Monday, March 25, 2019

(No) Soy Cuba


Soy Cuba ha devenido en una suerte de película de culto, aunque por esa oscura necesidad tan humana de tener algún culto; este encabezado por el sacerdocio indiscutible de Martin Scorsese, aunque eso no explique mucho la razón de tan aberrado culto. En rigor, no se puede desmentir nada de lo que dice Scorsese, porque es verdad; sólo que esa verdad se refiere exclusivamente a la originalidad de su fotografía, y ninguna película —y menos las de Scorsese— se compone sólo de fotografía. Además, esa misma fotografía puede haber sido asombrosa en su momento, con sus ojos de pescado antes de los drones FHD; e incluso en esta, ensucia una de sus imágenes más poderosas, cuando a media toma no puede ocultar las cuerdas que tramoyan la cámara.

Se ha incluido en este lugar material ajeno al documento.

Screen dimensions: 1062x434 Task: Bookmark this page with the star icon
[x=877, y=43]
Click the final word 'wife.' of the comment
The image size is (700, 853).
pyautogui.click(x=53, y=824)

Como ya está dicho, el problema es que ninguna película se reduce a su fotografía, no importa lo magnificente; una película lleva trama y subtramas, pendientes de un argumento que es el que aporta la solidez. Pero aquí se trata de una epopeya, y las epopeyas no tienen dramaturgia, que es por lo que el teatro surgió al margen de la épica; algo que evidentemente desconoce la estética socialista, de la que esta película es un ejemplo absoluto, como de laboratorio. Eso es lo que resulta perturbador en esta falsa conmoción levantada por ese bodrio elefantiásico, que nos recuerda por qué detestábamos el cine bolo; al que en justicia se le deben reconocer los méritos, pero no inflarlos, so pena de tapar lo que evidenciaban; esto es, la prepotente grosería en que se reduce el arte a la función propagandística, tan denostada al nazismo pero atractiva en el imperialismo ruso.

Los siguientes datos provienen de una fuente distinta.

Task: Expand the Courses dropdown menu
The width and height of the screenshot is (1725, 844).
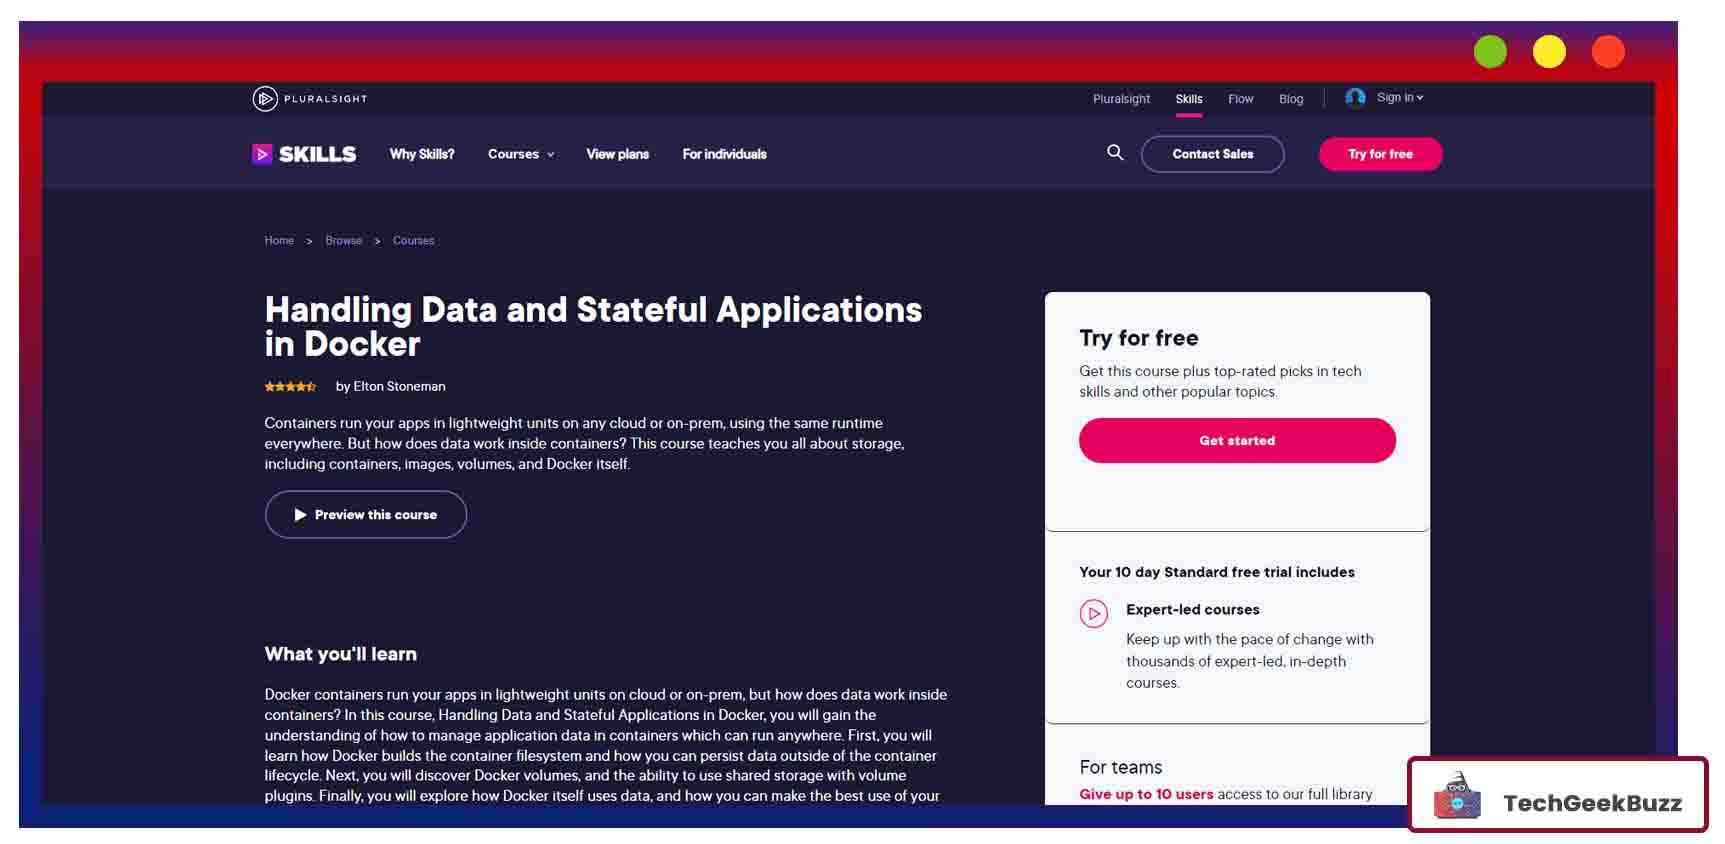Action: coord(520,154)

Por eso es perturbadora esta alaraca de parte de quienes no la vivieron y piensan que son tan inteligentes como para ir a su rescate; porque lo que está detrás es esa admiración por los discursos poderosos y los mesianismos, que son los únicos que pueden brindar semejantes epopeyas. En general, la película se compone de dos alegorías que sobran, muy a pesar de aportar gran parte de la belleza plástica; como abcesos azules que contrastan contra el albor de la piel traslúcida,y  que es la elipsis final a que se reduce la trama; demasiado lineal y simple por demás, pero que al menos es lo único que tiene sentido. Esta elipsis es la transición entre los personajes de Alberto (Sergio Corrieri) y Mariano (Salvador Wood); introducida por el sacrificio de Enrique, que —muy en la cuerda del seudo realismo socialista— es el Cristo como todos los héroes, que legitiman el porvenir. 

Como cine, no sólo tiene esa chapucería de mostrar la tramoya en su grandilocuencia; también está pésimamente actuada, con sólo las dos excepciones decentes de Salvador Wood y Sergio Corrieri, entre sus quinicientos actores. Especialmente patético el caso de los marines rusos haciendo de marines americanos en la peor de las reducciones al absurdo; porque desconocen en la tosquedad la sutileza de una cultura hedónica y abocada al culto y el cuidado del cuerpo y su belleza. Hay un problema teórico, que ya descarrila a todo el filme por cuanto afecta a las actuaciones, en la terquedad intelectualista del director; quien creía que el actor no tendría que ser profesional —aunque tuvo a los dos mejores para sostenerse— porque lo que importa sería la presencia humana y su golpe emocional. 

La diferencia con experimentos semejantes, que van de la nueva ola francesa al neorrealismo italiano, estriba en la seriedad; porque en todos los otros casos, a los actores, profesionales o no, se les exigió actuar bien, con parámetros altos y no sublimación poética, que para tanto no da la fe. Siquiera como material de estudio, las hordas de escritores y artistas graduados en Cuba deberían ver esta película; porque es una vindicación del rechazo visceral de toda una generación a la burda simplicidad de la cultura bola. Sin embargo, la superficialidad de semejantes hordas las va a salvar del martirio; porque con razón, en su superficialidad se negarán a la inhumana atrocidad de semejantes deberes.